### EXERCISE DATA

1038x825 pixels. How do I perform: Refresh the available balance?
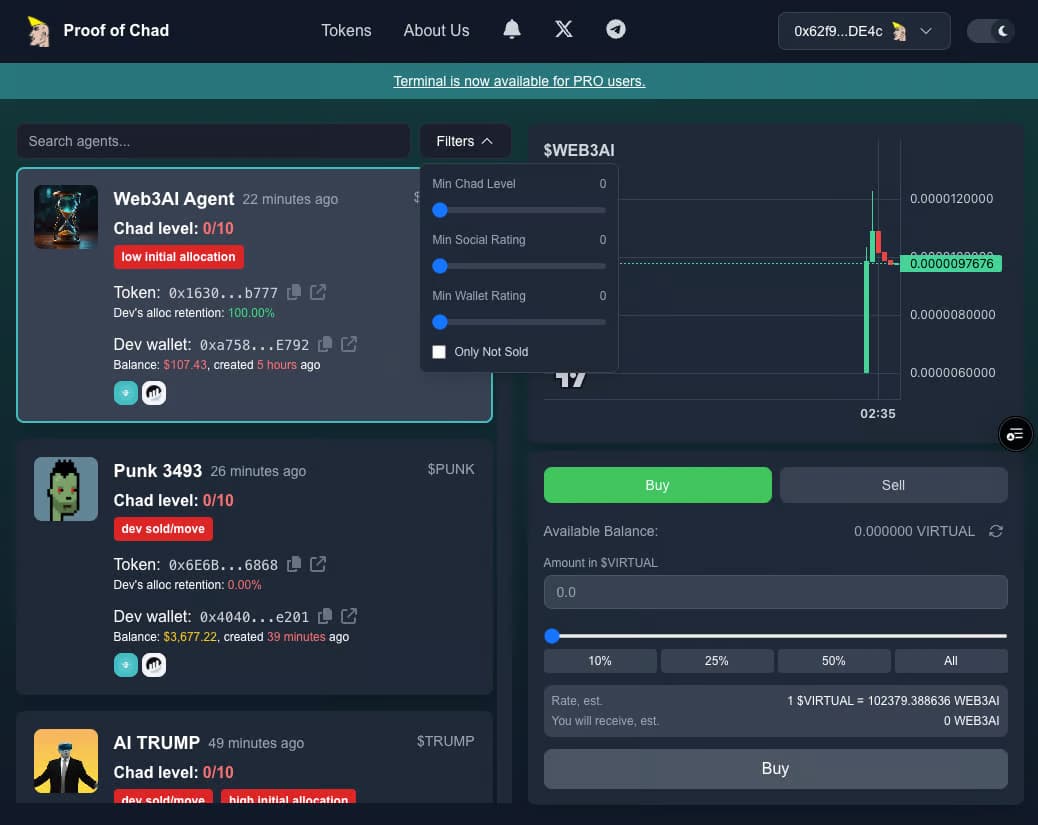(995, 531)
...
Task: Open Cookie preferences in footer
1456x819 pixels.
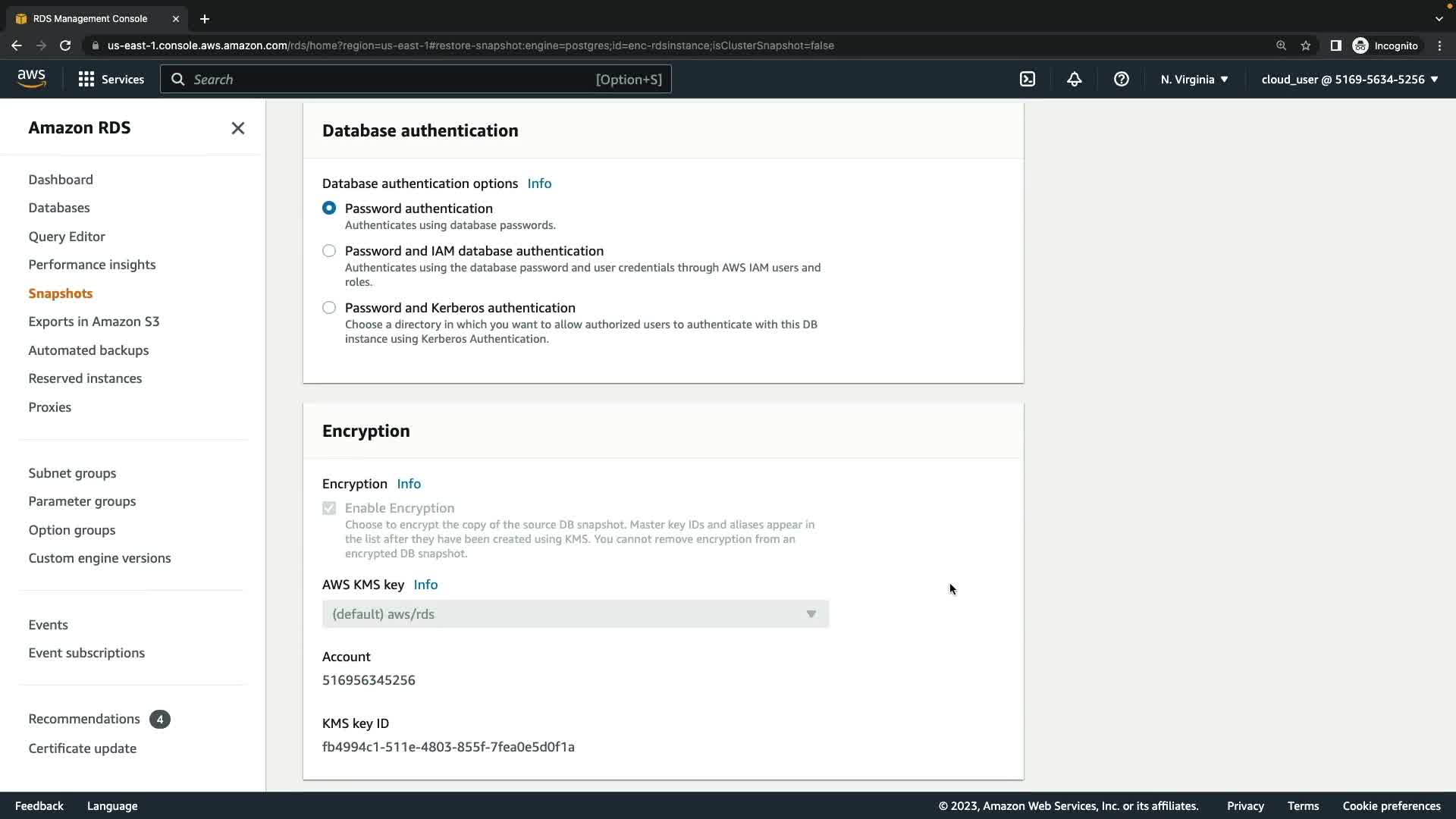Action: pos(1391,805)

### TASK GOAL
Reproduce the material word for word, from the line that contains "Task: Open Cookie preferences in footer" through the line that contains "Action: pos(1391,805)", both included. Omit the pictures.

### TASK RESULT
Task: Open Cookie preferences in footer
1456x819 pixels.
Action: pos(1391,805)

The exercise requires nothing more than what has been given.